Due to the file size restrictions, some of the files are moved to the supplementary materials hosted on Drive. It contains the following files and folders: antifake_synthesizer_bundle, autoregressive.pth, diffusion_decoder.pth, synthesizer.pt, and add_random_noise.py. The autoregressive.pth and diffusion_decoder.pth are required to run the AntiFake system, please put them under the path of AntiFake/tortoise/; similarly, please put synthesizer.pt under the path saved_models/default/. The folder named antifake_synthesizer_bundle contains the speech synthesizers that can be used to validate the efficacy of the protected samples, and their usage is documented in antifake_synthesizer_bundle/README_synthesizers.md. The add_random_noise.py script is used for examine the efficacy of the optimized perturbations, for details please see Additional Experiments.

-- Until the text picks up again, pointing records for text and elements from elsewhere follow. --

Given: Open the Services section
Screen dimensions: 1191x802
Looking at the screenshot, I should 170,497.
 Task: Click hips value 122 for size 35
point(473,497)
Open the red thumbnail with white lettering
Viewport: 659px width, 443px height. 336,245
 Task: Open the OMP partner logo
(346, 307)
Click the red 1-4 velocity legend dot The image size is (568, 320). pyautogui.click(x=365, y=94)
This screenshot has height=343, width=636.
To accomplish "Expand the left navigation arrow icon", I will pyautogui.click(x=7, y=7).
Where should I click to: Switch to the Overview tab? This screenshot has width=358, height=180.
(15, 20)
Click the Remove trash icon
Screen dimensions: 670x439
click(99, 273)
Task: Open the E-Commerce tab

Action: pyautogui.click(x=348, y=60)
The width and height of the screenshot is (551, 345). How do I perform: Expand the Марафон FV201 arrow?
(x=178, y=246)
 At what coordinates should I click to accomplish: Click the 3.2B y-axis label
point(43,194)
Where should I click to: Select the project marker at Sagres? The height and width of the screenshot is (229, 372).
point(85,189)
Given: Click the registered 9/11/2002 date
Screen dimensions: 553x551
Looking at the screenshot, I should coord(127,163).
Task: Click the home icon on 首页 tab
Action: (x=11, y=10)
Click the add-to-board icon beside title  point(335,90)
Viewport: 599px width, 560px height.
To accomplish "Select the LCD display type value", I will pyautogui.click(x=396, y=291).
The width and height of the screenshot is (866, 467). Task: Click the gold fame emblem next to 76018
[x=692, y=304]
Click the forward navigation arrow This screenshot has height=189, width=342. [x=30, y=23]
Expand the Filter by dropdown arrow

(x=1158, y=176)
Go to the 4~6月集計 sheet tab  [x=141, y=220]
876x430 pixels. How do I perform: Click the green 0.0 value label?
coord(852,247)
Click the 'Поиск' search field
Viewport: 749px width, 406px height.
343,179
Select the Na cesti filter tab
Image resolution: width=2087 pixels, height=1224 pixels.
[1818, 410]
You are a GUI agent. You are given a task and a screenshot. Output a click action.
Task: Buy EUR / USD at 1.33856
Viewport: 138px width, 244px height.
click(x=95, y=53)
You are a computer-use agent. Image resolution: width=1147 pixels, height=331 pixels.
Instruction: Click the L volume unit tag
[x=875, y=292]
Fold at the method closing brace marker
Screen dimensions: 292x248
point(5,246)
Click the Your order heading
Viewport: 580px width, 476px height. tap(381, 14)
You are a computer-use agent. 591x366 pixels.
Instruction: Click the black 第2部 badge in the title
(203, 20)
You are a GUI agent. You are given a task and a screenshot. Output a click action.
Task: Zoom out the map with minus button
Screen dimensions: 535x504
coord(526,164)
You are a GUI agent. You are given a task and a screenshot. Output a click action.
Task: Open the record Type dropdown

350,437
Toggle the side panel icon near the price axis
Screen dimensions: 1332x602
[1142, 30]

Execution Command Explained

In run.py under the "options" block, users can change the options of the output directory OUTPUT_DIR, as well as which encoders to use in the ensemble in case VRAM is limited. Additionally, the attack is default in target-based mode, user can also turn on/off THRESHOLD_BASE to use threshold base instead. For more details, please refer to our paper.

To convert the audio file to the acceptable format of AntiFake, please use the following:

ffmpeg -i <source_audio_path> -acodec pcm_s16le -ac 1 -ar 16000 -ab 256k output_audio.wav

AntiFake takes in two arguments of a source audio file to be protected (.wav), and a protected output audio file (e.g. "./output/completed.wav")

python run.py <source_wav_path> <output_wav_path> 

Two examples of running the system are:

python run.py "./samples/libri_2/source/source.wav" "./samples/libri_2/protected/protected.wav"

python run.py "./samples/human_1/source/source.wav" "./samples/human_1/protected/protected.wav"

As shown in .samples, the source and protected wav files for the two sample speakers are located in ./samples/[speaker]/source, and ./samples/[speaker]/protected. The synthesized results from the voice cloning engine are also included:

*_rtvc.wav: synthesized using Real Time Voice Cloning (also known as SV2TTS)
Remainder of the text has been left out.